Autoridades dos Estados Unidos acusaram a estatal chinesa de transporte marítimo COSCO de usar equipamentos escondidos em navios comerciais para interceptar comunicações militares e coletar informações para Pequim. A empresa negou as acusações nesta sexta-feira (4) e afirmou que os sistemas instalados em suas embarcações são utilizados apenas para atividades comerciais.
A acusação foi revelada nesta semana pela agência Reuters, com base em informações de dois altos funcionários do governo do presidente Donald Trump que falaram sob condição de anonimato. Segundo eles, Washington acredita que alguns navios da COSCO carregam equipamentos capazes de captar sinais de comunicações emitidos por embarcações e aeronaves próximas às costas dos Estados Unidos e de outros países.
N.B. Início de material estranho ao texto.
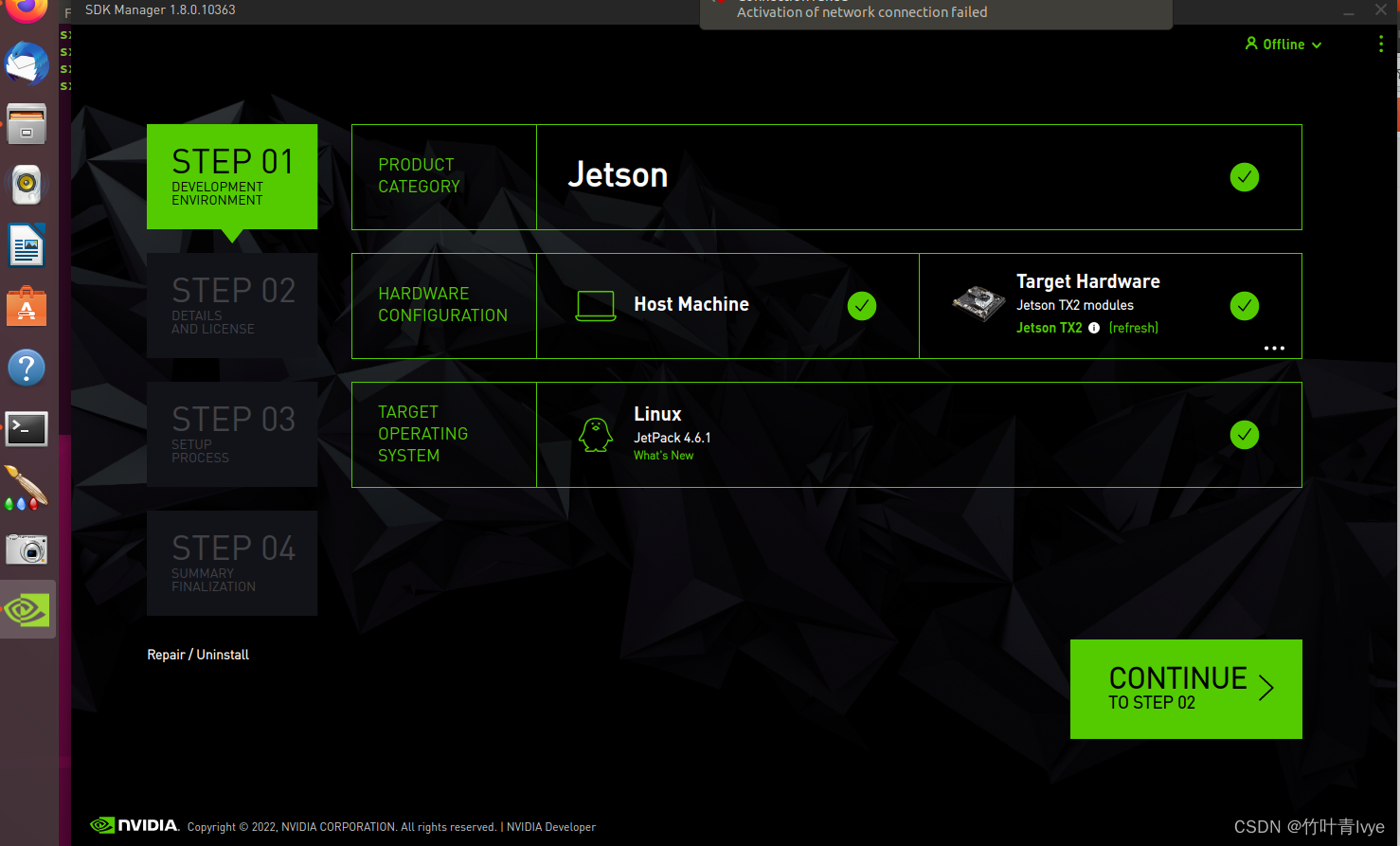Click the NVIDIA logo in the footer
Viewport: 1400px width, 846px height.
click(134, 825)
As fontes disseram ainda à agência que as informações coletadas poderiam ajudar a China a conhecer tecnologias utilizadas em comunicações militares e acompanhar a movimentação de forças estrangeiras. Os funcionários também afirmaram que a COSCO mantém há décadas uma relação de cooperação com o aparato de inteligência chinês.
Em comunicado divulgado pela própria companhia, a estatal classificou as acusações como “totalmente infundadas” e afirmou que todos os equipamentos de comunicação, navegação, segurança e operação presentes em seus navios têm finalidade comercial.
Segundo a empresa, esses sistemas são utilizados para segurança da navegação, comunicação entre as embarcações e instalações em terra e resposta a emergências.
“Não existe a prática de utilizar navios comerciais para interceptar comunicações militares ou coletar inteligência, como alegado nas reportagens”, afirmou a companhia. A COSCO disse ainda que poderá recorrer à Justiça caso considere que informações falsas estejam prejudicando suas operações e sua imagem.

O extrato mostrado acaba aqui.